## begin Records supplied

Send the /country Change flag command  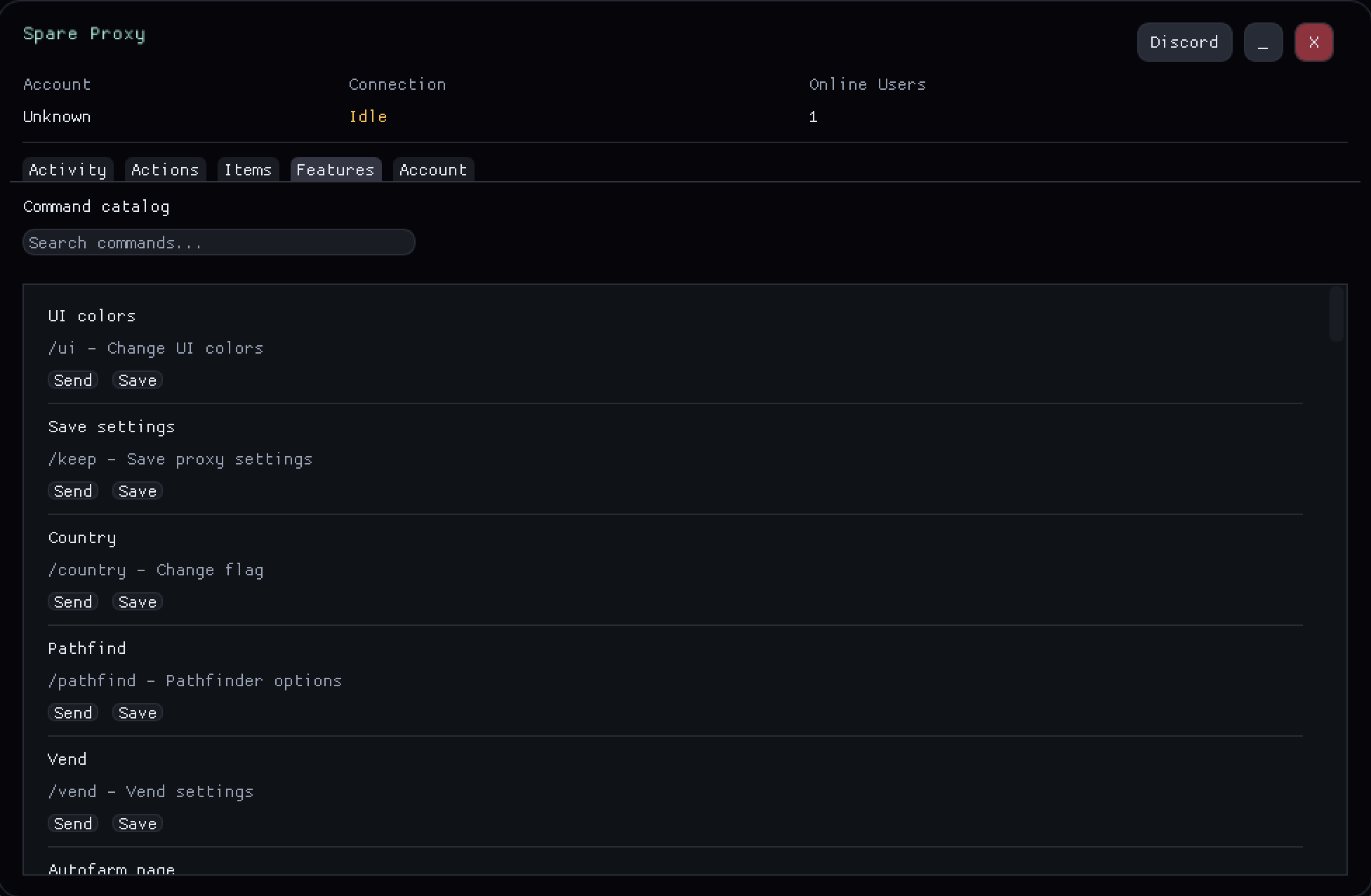pos(73,602)
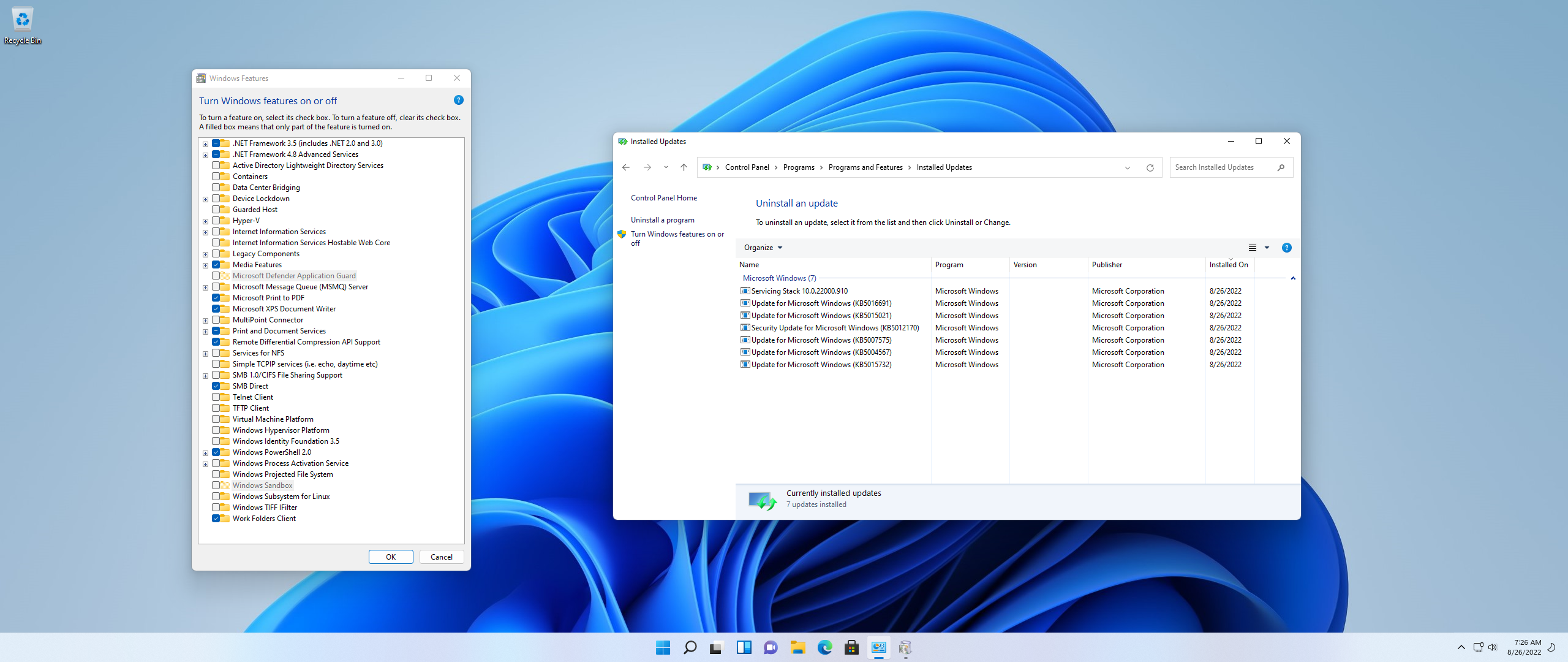Image resolution: width=1568 pixels, height=662 pixels.
Task: Click help icon in Installed Updates toolbar
Action: pyautogui.click(x=1286, y=248)
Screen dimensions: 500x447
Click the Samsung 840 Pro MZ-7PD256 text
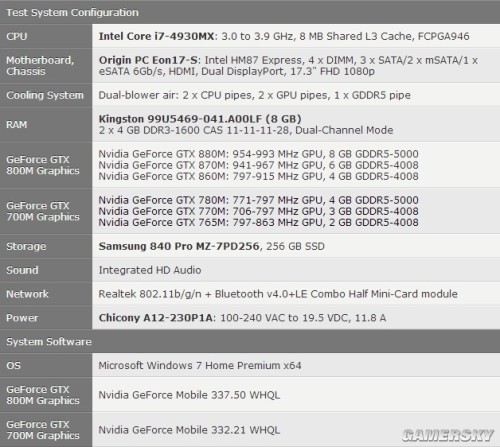coord(179,246)
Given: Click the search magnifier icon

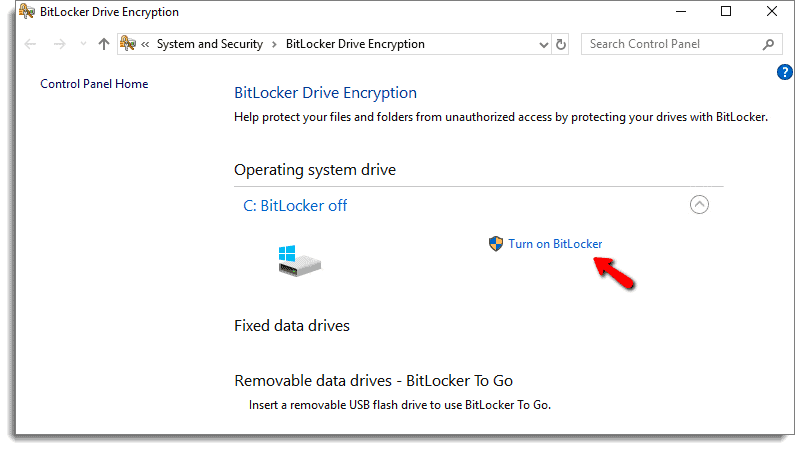Looking at the screenshot, I should [x=768, y=45].
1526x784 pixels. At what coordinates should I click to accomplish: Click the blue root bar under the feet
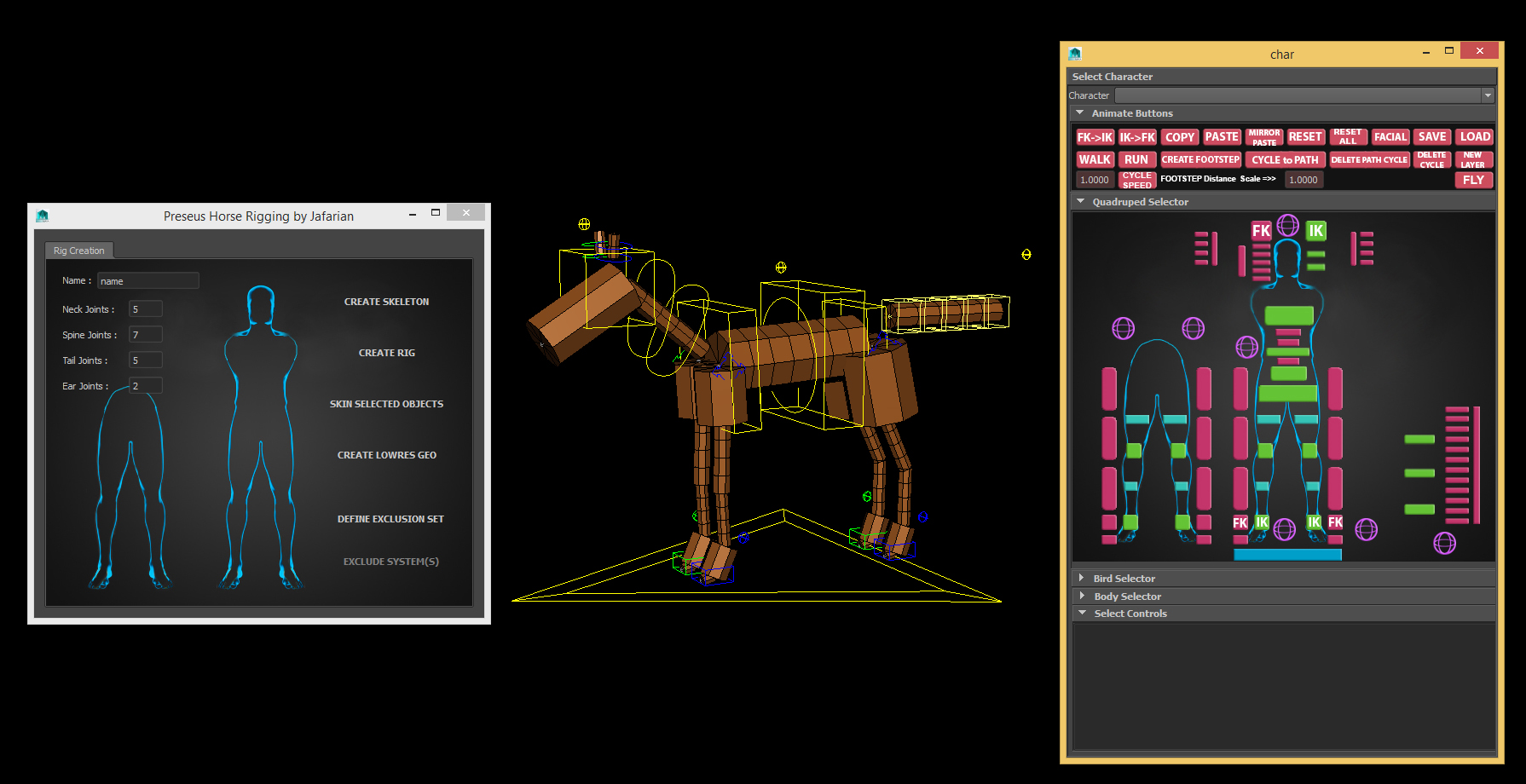1287,555
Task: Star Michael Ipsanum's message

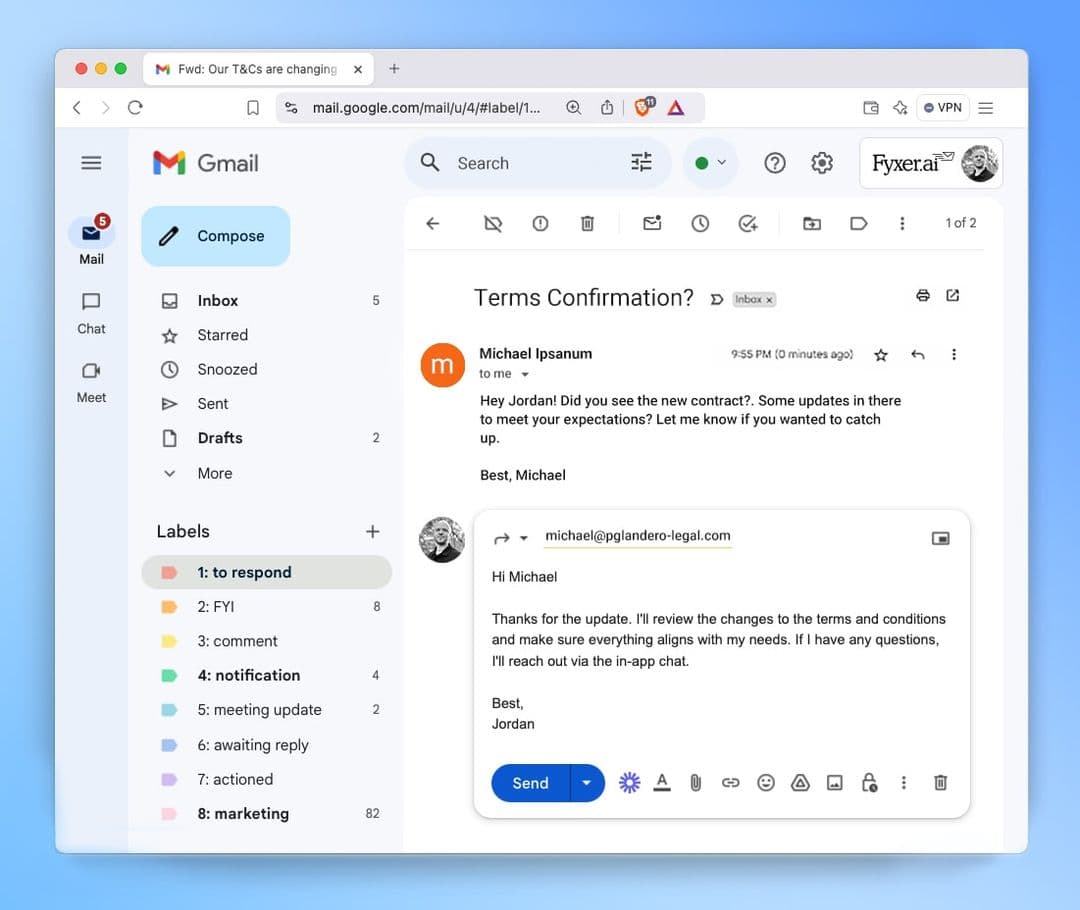Action: 881,354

## end Records supplied

_Exercise requirements_. Copy out word for word every line of the records from the line containing "Screen dimensions: 500x447" up to and including the last line, leaving the pictures out.

_Answer to this exercise_.
Screen dimensions: 500x447
Click the Samsung 840 Pro MZ-7PD256 text
coord(179,246)
Given: Click the search magnifier icon

Looking at the screenshot, I should [x=768, y=45].
1526x784 pixels. At what coordinates should I click to accomplish: Click the blue root bar under the feet
1287,555
Task: Star Michael Ipsanum's message

Action: 881,354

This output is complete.